Two weeks after an alleged white supremacist shooter killed 50 people at two Christchurch, New Zealand, mosques, Prime Minister Jacinda Ardern delivered a message of hope and resilience in remembrance of the victims.
“The world has been stuck in a vicious cycle of extremism breeding extremism and it must end,” she said during a memorial service on Friday local time.
“We cannot confront these issues alone, none of us can. But the answer to them lies in a simple concept that is not bound by domestic borders, that isn’t based on ethnicity, power base or even forms of governance. The answer lies in our humanity.”

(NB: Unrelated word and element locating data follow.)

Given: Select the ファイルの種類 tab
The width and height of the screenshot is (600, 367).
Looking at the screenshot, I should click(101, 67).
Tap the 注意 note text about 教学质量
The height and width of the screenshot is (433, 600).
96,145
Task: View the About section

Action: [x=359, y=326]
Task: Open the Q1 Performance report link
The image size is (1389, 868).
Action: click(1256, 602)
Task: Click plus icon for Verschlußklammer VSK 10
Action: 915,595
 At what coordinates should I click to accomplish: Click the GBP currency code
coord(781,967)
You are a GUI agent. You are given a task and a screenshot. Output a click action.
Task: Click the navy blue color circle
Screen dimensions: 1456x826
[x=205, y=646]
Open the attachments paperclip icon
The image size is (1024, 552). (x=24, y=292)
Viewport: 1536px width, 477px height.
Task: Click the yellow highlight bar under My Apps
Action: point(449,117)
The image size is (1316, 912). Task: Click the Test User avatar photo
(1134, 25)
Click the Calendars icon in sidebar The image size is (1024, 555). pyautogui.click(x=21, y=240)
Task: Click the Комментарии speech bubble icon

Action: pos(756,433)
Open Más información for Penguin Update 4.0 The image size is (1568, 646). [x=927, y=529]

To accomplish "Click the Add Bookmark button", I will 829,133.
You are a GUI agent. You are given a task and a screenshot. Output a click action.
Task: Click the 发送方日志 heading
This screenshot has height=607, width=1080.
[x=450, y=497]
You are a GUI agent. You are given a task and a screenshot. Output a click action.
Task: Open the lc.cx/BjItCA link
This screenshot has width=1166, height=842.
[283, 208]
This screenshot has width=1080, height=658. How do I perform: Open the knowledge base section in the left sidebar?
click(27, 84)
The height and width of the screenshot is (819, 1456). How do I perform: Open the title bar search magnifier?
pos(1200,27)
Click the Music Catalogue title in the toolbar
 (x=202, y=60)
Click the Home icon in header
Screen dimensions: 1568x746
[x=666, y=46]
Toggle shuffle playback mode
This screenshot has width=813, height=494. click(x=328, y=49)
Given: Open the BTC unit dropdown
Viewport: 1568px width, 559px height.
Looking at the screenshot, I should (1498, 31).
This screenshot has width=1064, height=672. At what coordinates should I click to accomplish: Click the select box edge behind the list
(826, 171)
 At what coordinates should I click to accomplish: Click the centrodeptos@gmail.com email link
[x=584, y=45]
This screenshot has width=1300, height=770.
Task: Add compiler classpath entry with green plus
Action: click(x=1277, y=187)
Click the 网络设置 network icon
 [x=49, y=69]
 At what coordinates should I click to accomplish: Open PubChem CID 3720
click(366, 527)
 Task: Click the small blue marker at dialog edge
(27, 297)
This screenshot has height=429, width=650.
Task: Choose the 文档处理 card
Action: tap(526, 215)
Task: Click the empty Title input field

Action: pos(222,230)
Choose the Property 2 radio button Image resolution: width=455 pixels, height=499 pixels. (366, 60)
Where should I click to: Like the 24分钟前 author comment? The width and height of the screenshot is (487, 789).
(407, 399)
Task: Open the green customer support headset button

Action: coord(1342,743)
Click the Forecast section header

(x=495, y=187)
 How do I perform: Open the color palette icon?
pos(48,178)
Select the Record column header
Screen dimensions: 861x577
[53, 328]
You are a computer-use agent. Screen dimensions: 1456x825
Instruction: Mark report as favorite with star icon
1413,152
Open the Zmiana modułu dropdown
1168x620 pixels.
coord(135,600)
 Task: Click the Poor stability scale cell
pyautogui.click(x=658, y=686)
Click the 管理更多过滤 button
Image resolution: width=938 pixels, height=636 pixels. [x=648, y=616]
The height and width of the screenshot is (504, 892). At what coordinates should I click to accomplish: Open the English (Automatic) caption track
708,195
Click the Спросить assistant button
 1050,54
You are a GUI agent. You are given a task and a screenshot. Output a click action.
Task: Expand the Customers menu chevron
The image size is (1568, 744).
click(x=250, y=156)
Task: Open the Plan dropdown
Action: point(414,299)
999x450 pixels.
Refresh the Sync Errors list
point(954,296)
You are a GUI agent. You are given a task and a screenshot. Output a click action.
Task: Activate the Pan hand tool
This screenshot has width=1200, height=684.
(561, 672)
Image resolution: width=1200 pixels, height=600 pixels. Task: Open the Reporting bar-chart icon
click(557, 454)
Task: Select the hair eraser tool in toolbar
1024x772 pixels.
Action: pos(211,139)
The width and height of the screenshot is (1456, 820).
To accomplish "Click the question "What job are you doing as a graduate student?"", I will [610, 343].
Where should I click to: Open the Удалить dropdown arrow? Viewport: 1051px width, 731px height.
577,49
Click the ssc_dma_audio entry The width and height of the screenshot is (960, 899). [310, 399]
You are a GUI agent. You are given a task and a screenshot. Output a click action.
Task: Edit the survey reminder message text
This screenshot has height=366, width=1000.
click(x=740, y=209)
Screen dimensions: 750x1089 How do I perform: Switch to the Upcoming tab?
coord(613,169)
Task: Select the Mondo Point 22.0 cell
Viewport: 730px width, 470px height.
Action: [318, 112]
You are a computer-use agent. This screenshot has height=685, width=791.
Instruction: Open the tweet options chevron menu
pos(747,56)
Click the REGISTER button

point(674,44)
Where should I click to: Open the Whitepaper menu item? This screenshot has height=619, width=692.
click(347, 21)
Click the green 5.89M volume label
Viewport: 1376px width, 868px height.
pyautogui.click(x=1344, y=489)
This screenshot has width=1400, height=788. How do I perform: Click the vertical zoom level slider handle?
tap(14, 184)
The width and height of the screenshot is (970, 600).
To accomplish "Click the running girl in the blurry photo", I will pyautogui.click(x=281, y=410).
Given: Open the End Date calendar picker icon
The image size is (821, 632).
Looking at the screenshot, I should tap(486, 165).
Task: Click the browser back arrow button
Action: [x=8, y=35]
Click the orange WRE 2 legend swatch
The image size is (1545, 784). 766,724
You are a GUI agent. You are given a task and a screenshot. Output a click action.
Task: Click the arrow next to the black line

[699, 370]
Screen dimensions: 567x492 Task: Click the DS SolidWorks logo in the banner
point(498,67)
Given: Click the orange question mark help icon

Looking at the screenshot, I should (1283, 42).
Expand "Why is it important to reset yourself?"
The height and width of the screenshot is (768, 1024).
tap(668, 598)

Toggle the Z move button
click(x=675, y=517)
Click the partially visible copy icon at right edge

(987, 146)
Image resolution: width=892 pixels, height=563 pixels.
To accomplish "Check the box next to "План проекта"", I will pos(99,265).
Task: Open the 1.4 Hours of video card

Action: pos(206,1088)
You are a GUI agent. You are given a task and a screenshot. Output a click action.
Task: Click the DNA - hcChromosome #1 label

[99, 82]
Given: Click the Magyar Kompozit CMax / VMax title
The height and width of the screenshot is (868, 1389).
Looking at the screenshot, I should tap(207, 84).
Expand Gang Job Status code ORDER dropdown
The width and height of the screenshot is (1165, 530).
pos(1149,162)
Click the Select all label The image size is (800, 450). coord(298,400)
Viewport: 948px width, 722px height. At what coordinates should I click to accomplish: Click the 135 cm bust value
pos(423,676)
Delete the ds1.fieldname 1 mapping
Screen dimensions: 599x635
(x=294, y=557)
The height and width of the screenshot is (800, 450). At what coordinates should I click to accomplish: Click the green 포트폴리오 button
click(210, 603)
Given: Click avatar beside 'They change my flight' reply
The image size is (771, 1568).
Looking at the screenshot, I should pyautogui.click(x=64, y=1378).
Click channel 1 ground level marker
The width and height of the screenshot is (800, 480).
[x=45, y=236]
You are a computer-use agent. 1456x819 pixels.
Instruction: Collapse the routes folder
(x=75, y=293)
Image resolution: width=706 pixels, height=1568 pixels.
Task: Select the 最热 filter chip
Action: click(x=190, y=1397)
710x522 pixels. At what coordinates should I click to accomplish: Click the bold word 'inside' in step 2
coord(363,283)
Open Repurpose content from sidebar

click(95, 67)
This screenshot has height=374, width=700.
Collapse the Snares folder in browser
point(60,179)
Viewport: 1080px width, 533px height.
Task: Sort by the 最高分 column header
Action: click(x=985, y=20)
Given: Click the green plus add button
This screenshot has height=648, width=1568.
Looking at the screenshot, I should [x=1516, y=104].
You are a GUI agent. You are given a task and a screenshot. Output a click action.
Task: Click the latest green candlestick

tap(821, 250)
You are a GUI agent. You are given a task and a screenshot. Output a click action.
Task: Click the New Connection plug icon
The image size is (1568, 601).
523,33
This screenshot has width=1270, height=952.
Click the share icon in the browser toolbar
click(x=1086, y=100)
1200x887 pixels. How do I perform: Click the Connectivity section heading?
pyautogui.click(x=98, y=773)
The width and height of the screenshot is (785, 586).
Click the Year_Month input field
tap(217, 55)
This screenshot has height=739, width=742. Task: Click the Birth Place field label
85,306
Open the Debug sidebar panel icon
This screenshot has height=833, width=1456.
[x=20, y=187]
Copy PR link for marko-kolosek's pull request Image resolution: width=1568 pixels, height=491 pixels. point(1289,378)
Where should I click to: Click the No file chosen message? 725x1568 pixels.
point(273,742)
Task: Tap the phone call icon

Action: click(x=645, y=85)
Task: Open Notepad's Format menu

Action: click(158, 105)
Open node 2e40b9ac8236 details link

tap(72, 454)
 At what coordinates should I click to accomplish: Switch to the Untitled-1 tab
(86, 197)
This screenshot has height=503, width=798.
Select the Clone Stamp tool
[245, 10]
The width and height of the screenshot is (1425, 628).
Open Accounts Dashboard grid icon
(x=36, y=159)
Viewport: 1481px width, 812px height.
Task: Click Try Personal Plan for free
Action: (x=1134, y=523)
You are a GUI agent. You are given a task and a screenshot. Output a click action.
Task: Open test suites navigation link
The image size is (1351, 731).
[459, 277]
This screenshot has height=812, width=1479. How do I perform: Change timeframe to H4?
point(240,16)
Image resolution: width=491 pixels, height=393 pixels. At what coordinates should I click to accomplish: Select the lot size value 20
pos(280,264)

Roughly 20,000 people showed up for Ardern’s Hagley Park speech, which was near one of the mosques where gunfire erupted earlier this month.
Despite the losses in the worst terrorist attack the nation has ever seen, Ardern assured the audience that the sentiments behind it will not find a home in New Zealand.
“An assault on the freedom of any one of us who practices their faith or religion, is not welcome here,” she said. “Violence, and extremism in all its forms, is not welcome here. And over the last two weeks we have shown that, you have shown that, in your actions.”
Ardern, who received a standing ovation, has drawn praise for her empathy and leadership in the wake of the violence, garnering international attention for her immediate announcement that the country would ban military-style weapons as a result of the massacre.